◆ Görev 1:
Lütfen Çocukla Barış metnine göre şu soruları yanıtlayın:
(a) Özenç, Özge ve Gülesra öğretmenler nerede tanışmış?
(b) Üç öğretmen yolculuklarını hangi köşede paylaşıyor?
(c) Yazar kendi günlüğüne hangi adı koymuş?
◆ Görev 2:
Aşağıdaki ifadeler Çocukla Barış metniyle uyuşuyor mu? Her birine evet ya da hayır deyin ve metinden belirleyici sözleri aynen alıntılayın.
(a) Üç öğretmen aynı yerde ve aynı koşullarda çalışıyor.
(b) Öğretmenler yolculuğa Sura Hart'ın rehberliğinde çıkmış.
(c) Günlükler hafta hafta paylaşılıyor.
◆ Görev 3: Çocukla Barış metnindeki şu cümleyi İngilizceye çevirin: «Farklı yerlerde, farklı koşullarda çalışan üç öğretmen Sura Hart'ın rehberliğinde çıktıkları yolculuğu "Şefkatli Öğretmenin Günlüğü" köşesinde hafta hafta paylaşıyor.»

Çocukla Barış,
Bodrum BBOM Öğretmen Okulunda tanışan Özenç, Özge ve Gülesra
öğretmenlerin orada öğrendikleri, araştırdıkları, derinleşmek
istedikleri konuları ve sınıfa taşıdıklarını paylaştıkları dijital bir
platform.
Farklı
yerlerde, farklı koşullarda çalışan üç öğretmen Sura Hart'ın
rehberliğinde çıktıkları yolculuğu "Şefkatli Öğretmenin Günlüğü"
köşesinde hafta hafta paylaşıyor. Gündemin ağırlığından kaçmak, umudunu
arttırmak, çocuklarla ilişkilerinde fark yaratmak isteyen ebeveynler ve
öğretmenler için küçük tavsiyelerle dolu günlükleri, kendi pratiğimize
dökebilmek, sürecimizi gözlemlemek için bu şablonu kendi ev hâlimize
uygulamak istedim. Adını da Özenç, Özge ve Gülesra öğretmenlerden
ilhamla "Şefkatli Anne Günlüğü" koydum.Sura Hart ne diyor?

◆ Kaynak alıntısı:
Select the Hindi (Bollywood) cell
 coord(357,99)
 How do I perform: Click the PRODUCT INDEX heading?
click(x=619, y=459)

◆ Son cevap 1:
(a) Bodrum BBOM Öğretmen Okulunda.
(b) "Şefkatli Öğretmenin Günlüğü" köşesinde.
(c) "Şefkatli Anne Günlüğü".

◆ Son cevap 2:
(a) Hayır: "Farklı yerlerde, farklı koşullarda çalışan üç öğretmen"
(b) Evet: "Sura Hart'ın rehberliğinde çıktıkları yolculuğu"
(c) Evet: "hafta hafta paylaşıyor"

◆ Son cevap 3: Three teachers working in different places and under different conditions share, week by week in the "Compassionate Teacher's Diary" column, the journey they set out on under Sura Hart's guidance.